◆ Available data ◆

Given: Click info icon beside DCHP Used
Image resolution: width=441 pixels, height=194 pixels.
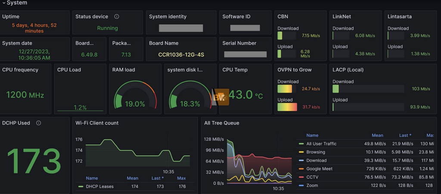Looking at the screenshot, I should 39,123.
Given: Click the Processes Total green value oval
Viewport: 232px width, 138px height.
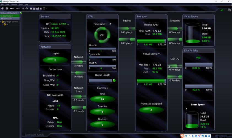Looking at the screenshot, I should pyautogui.click(x=102, y=99).
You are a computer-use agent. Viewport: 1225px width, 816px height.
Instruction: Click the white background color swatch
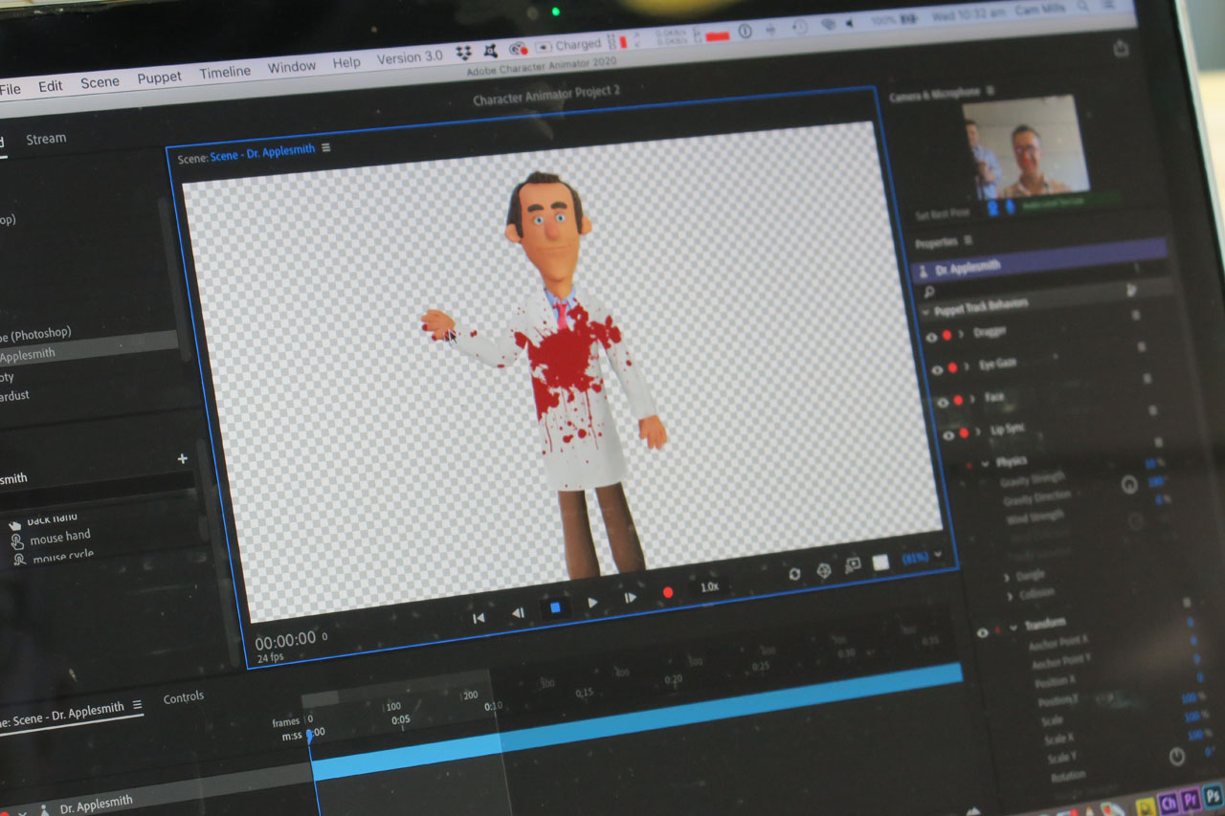click(880, 562)
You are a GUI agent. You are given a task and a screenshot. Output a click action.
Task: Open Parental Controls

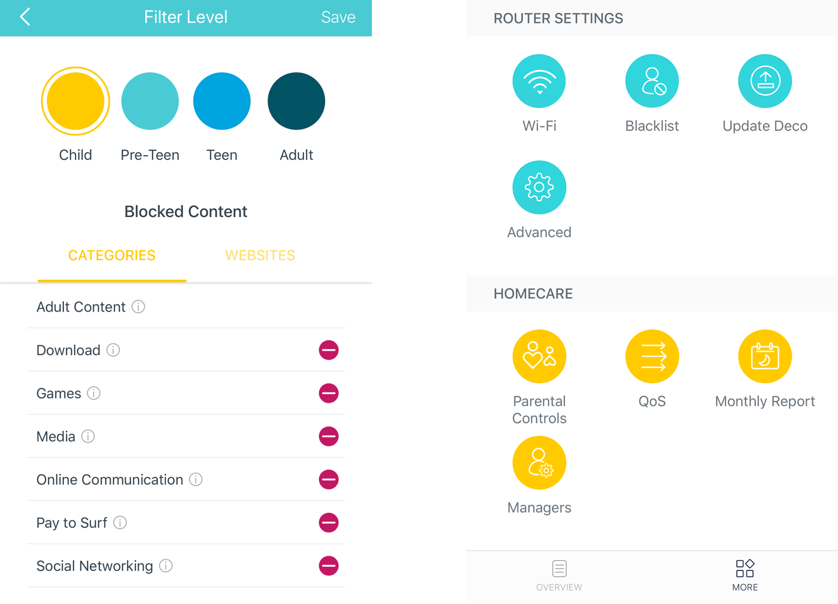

◆ Exercise requirements ◆
Only the lines from the one containing "Instruction: Click the" through the last line of the data belong in the copy, both included and reproduced exactly. Pictures do not.

◆ Solution for this problem ◆
Instruction: Click the white background color swatch
click(880, 562)
You are a GUI agent. You are given a task and a screenshot. Output a click action.
Task: Open Parental Controls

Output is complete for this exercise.